**Page extract**
The biggest bust of Week 6 has to be running back Alexander Mattison. Now, it’s not entirely his fault — the Vikings offense fell behind early because of Kirk Cousins’ affinity for throwing interceptions. The second-year running back never had a chance to get going.
From a DFS perspective, if you got burned playing Mattison (I can relate), it’s at least a good learning experience in terms of process. I thought Mattison was game-script proof, assuming he would see the same type of pass-game usage as Dalvin Cook, but that’s not how his role shaped out.
When these backup running backs take over, we can sometimes be too aggressive in ranking them as absolute studs. It’d also be a different matter if his DFS salary was much lower, but DraftKings had priced him up as if he were already an established bell cow.
But it was not all disappointing from the Vikings’ offense. In comeback mode during the second half, we saw another outstanding day by Justin Jefferson (nine catches for 166 yards and two touchdowns), and Irv Smith Jr. was involved throughout for the second straight week. He saw more targets, ran more routes and played a higher snap share than veteran Kyle Rudolph.
It’s also worth mentioning that the Falcons allowed just three catches to the RB position in this game after allowing 8.6 catches over the first five weeks. Allowing catches to running backs has been historically a weakness of Dan Quinn’s defenses, With him out of the picture, we might not be able to target pass-catching back versus Atlanta like we have done in years past.

**Exercise task 1**
Reproduce the passage of the fantasy football recap starting at "The biggest bust" and ending at "role shaped out.".
**Exercise task 2**
In the fantasy football recap, what were Justin Jefferson's receiving totals in the game?
The items that come next are taken from a separate source.

**Dataset content**
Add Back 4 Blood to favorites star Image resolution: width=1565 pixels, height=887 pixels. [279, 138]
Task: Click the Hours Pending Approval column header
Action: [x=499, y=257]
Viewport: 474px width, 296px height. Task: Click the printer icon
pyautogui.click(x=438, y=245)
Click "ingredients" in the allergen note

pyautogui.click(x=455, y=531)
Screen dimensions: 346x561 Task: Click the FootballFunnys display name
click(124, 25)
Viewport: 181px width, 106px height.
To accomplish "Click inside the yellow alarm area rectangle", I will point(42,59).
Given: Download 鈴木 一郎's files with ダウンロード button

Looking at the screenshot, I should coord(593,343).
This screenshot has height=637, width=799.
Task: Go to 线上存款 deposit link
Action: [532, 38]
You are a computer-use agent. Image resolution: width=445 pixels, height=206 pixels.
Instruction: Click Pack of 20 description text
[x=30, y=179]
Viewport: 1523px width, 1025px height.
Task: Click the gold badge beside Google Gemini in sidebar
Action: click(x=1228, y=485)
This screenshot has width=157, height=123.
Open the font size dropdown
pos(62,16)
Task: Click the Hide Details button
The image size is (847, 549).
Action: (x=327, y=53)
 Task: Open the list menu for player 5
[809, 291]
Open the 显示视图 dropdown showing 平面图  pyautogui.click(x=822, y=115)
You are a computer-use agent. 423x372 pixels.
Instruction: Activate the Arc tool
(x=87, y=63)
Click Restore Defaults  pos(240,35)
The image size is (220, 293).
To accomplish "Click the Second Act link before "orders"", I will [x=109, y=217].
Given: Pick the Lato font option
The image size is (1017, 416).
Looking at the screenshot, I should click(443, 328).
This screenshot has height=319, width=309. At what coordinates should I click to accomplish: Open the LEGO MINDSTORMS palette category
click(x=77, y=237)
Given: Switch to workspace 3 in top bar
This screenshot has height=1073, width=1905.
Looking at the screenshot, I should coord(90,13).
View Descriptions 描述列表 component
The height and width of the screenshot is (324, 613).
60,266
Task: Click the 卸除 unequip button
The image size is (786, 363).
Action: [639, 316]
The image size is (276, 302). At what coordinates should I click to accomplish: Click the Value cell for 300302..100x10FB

**Correct result 1**
The biggest bust of Week 6 has to be running back Alexander Mattison. Now, it’s not entirely his fault — the Vikings offense fell behind early because of Kirk Cousins’ affinity for throwing interceptions. The second-year running back never had a chance to get going.
From a DFS perspective, if you got burned playing Mattison (I can relate), it’s at least a good learning experience in terms of process. I thought Mattison was game-script proof, assuming he would see the same type of pass-game usage as Dalvin Cook, but that’s not how his role shaped out.

**Correct result 2**
Nine catches for 166 yards and two touchdowns.